Stated goal:
Reproduce the records below word for word, from the line holding "This screenshot has height=819, width=1456. What" through the line holding "center [172, 24].", with both of those lines included.

-- Dataset content start --

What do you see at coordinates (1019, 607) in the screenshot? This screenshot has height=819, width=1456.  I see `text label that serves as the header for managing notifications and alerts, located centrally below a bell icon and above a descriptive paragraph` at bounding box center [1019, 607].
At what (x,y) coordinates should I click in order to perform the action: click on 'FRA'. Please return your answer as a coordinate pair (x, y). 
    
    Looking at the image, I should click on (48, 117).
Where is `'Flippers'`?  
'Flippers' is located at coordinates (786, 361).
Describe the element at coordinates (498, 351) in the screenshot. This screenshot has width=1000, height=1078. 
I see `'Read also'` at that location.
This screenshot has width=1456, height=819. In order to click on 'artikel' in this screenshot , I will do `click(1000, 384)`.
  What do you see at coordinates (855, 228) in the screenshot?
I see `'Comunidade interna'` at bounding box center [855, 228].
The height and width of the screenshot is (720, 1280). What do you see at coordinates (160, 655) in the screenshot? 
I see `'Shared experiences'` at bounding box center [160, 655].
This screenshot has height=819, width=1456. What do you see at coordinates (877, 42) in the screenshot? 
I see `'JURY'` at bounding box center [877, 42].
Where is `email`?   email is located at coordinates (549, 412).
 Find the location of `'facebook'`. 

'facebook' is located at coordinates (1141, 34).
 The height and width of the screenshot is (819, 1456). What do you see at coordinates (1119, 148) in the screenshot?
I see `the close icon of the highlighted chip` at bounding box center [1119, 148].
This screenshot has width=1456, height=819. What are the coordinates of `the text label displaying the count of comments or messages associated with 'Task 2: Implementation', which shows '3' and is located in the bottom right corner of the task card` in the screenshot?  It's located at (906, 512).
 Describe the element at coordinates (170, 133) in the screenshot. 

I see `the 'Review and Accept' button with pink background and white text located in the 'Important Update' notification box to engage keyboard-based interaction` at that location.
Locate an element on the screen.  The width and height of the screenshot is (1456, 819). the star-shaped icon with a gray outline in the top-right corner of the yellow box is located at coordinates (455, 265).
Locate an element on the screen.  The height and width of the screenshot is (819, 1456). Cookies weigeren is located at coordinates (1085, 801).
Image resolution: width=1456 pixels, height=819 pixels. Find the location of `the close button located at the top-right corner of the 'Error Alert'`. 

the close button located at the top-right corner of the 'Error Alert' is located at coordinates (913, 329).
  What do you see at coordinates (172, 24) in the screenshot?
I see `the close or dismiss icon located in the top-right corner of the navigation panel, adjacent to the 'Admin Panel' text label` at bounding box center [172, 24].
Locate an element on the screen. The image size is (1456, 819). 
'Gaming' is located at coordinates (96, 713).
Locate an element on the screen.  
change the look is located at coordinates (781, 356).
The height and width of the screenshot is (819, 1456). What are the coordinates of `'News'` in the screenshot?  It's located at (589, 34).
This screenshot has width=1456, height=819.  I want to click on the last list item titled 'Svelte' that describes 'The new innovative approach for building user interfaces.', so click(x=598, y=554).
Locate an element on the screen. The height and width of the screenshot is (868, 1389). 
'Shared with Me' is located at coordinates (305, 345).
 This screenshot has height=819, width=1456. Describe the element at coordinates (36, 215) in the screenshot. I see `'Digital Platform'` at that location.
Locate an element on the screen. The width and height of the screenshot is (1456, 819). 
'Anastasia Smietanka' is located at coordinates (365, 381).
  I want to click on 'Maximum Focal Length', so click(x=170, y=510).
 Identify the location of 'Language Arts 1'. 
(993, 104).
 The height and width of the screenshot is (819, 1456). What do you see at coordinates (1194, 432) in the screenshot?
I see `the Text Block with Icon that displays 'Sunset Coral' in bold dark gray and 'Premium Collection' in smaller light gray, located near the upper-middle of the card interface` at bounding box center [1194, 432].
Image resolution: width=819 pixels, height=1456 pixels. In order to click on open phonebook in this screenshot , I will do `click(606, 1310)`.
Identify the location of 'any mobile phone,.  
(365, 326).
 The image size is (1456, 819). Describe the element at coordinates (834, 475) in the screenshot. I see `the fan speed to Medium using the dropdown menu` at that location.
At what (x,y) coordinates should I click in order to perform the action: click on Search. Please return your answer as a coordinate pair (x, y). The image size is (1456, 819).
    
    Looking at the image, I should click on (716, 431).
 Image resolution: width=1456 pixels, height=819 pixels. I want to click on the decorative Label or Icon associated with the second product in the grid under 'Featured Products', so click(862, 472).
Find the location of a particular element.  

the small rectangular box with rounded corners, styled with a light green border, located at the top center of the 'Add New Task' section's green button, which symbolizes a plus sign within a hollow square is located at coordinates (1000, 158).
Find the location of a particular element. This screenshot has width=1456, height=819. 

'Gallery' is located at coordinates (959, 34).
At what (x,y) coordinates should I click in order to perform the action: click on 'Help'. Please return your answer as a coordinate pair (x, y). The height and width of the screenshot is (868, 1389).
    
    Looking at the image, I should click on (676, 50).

-- Dataset content end --

Response to the exercise:
This screenshot has height=819, width=1456. What do you see at coordinates (877, 42) in the screenshot? 
I see `'JURY'` at bounding box center [877, 42].
Where is `email`?   email is located at coordinates (549, 412).
 Find the location of `'facebook'`. 

'facebook' is located at coordinates (1141, 34).
 The height and width of the screenshot is (819, 1456). What do you see at coordinates (1119, 148) in the screenshot?
I see `the close icon of the highlighted chip` at bounding box center [1119, 148].
This screenshot has width=1456, height=819. What are the coordinates of `the text label displaying the count of comments or messages associated with 'Task 2: Implementation', which shows '3' and is located in the bottom right corner of the task card` in the screenshot?  It's located at (906, 512).
 Describe the element at coordinates (170, 133) in the screenshot. 

I see `the 'Review and Accept' button with pink background and white text located in the 'Important Update' notification box to engage keyboard-based interaction` at that location.
Locate an element on the screen.  The width and height of the screenshot is (1456, 819). the star-shaped icon with a gray outline in the top-right corner of the yellow box is located at coordinates (455, 265).
Locate an element on the screen.  The height and width of the screenshot is (819, 1456). Cookies weigeren is located at coordinates (1085, 801).
Image resolution: width=1456 pixels, height=819 pixels. Find the location of `the close button located at the top-right corner of the 'Error Alert'`. 

the close button located at the top-right corner of the 'Error Alert' is located at coordinates (913, 329).
  What do you see at coordinates (172, 24) in the screenshot?
I see `the close or dismiss icon located in the top-right corner of the navigation panel, adjacent to the 'Admin Panel' text label` at bounding box center [172, 24].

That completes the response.